16 October 2013

Grading AP Problems: Wrong, but Consistent

Joseph Rao, from Massachusetts, writes in:

I had a grading questions regarding the AP. I noticed on the scoring keys that usually a response is given full credit if it is using the correct approach, but with an answer that was calculated incorrectly.   I had a student on my recent exam who asked if she should receive points if she used the wrong approach on the first part, then calculated the second part of the question with another approach that was wrong, but made sense for the initial approach used.  When in doubt should I just following the scoring key for if they specify to use the answer from the previous question?
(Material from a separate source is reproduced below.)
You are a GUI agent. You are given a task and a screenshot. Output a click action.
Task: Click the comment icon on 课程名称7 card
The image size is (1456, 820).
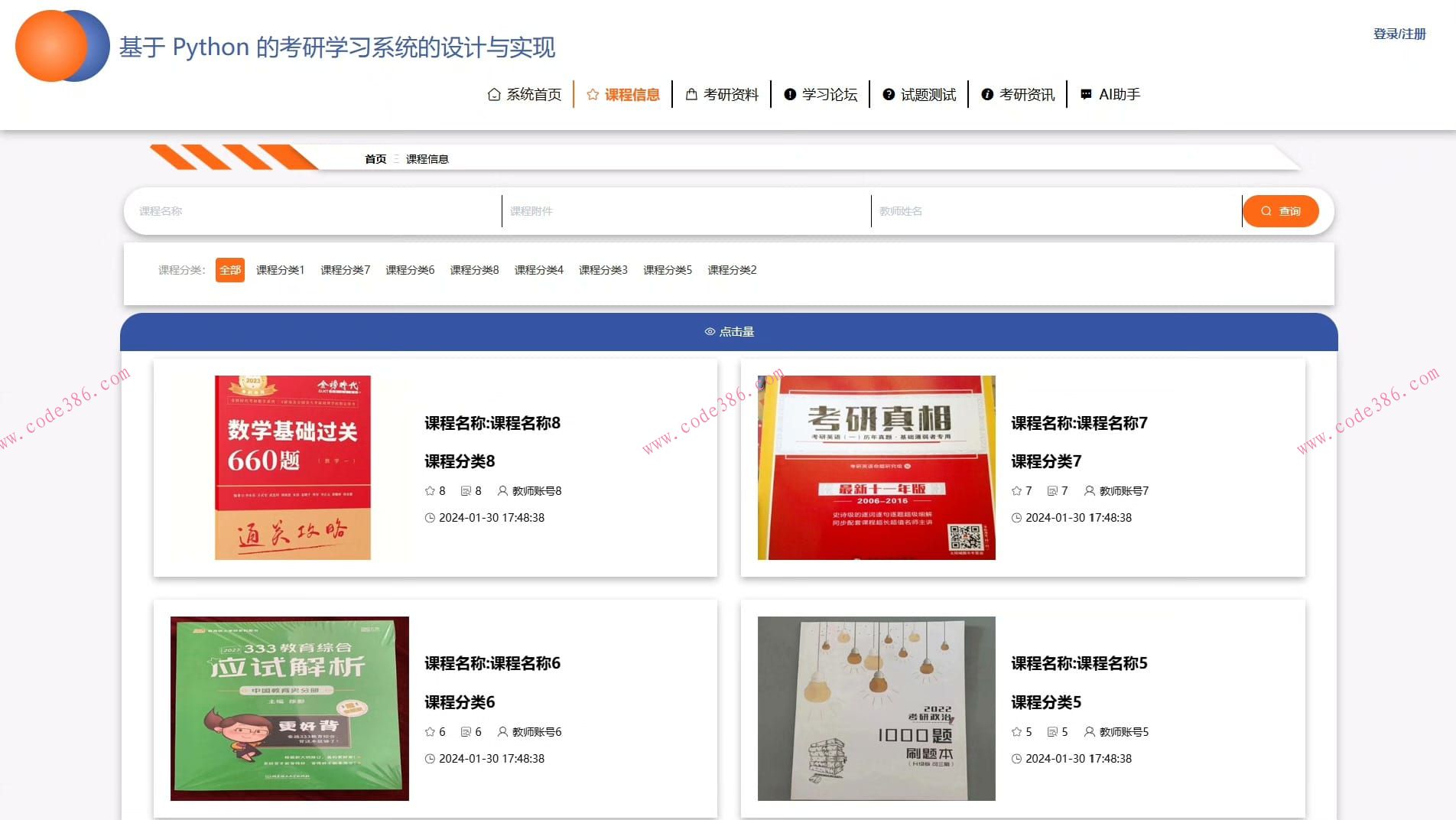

I chose to not award points because neither approach helped get any closer to an answer. 

Joseph, you chose... wisely.

Now, before I even start answering this question, remember there's no such thing as a "typical" or general rubric.  You've gotta follow each one independently.  And the understanding among readers about how to deal with difficult responses will change on every problem, every year.  Teachers get themselves tied into all sorts of conundrums repeating memes like  "Oh, the AP awards points for substitution, but not for the answer."  That may have been true on one or two rubrics, but neither that nor anything else is a universal rule for AP rubrics.  Each rubric is designed independently.  You cannot game the test.

But to answer your question as best as I can:  If a calculation from part (a) must be used to answer part (b), usually credit is awarded just for the recognition that the answer from part (a) is used, whether that answer is right or wrong.  I call it "wrong but consistent" -- a calculation that leads to an incorrect answer, but which is consistent with previous work, I mark as "WBC."

Don't let students lawyer up, though.  Exceptions exist.  The most obvious exception is when a previous answer renders a future answer ridiculous (as in a car moving 1500 m/s, or the mass of a proton being 500 kg).  Or, if a previous answer renders future work trivial (i.e. calculating a force of zero newtons in part (a), meaning parts (b) and (c) would also answer zero somethings).

Sometimes, credit is awarded for a correct (not consistent, CORRECT) answer -- in this case, WBC work might earn partial credit, but not full credit.  

When in doubt, follow the rubric and use your physicist's spidey sense.  If you feel like you're awarding credit for bad physics, DON'T, regardless of how your student argues the rubric.  If you feel like you're not awarding credit for good physics, DO.  (And your student probably won't complain.)

In the case you describe, I can't imagine this student earning credit.  "Wrong but consistent" doesn't mean compounding error upon error.  It means, someone did everything right in one part of a problem, but not the other; we're going to credit the correct physics, and dock the incorrect physics.  If it's all incorrect, there's no room for credit.

And as a final note, one that I have to give every year to multiple students:  They are not allowed to go to Kansas City with the AP readers in order to serve as counsel for their test.  Grade the test, give it back, and don't accept any arguments about the rubric.  If you need me to serve as a final arbiter, you know where to reach me.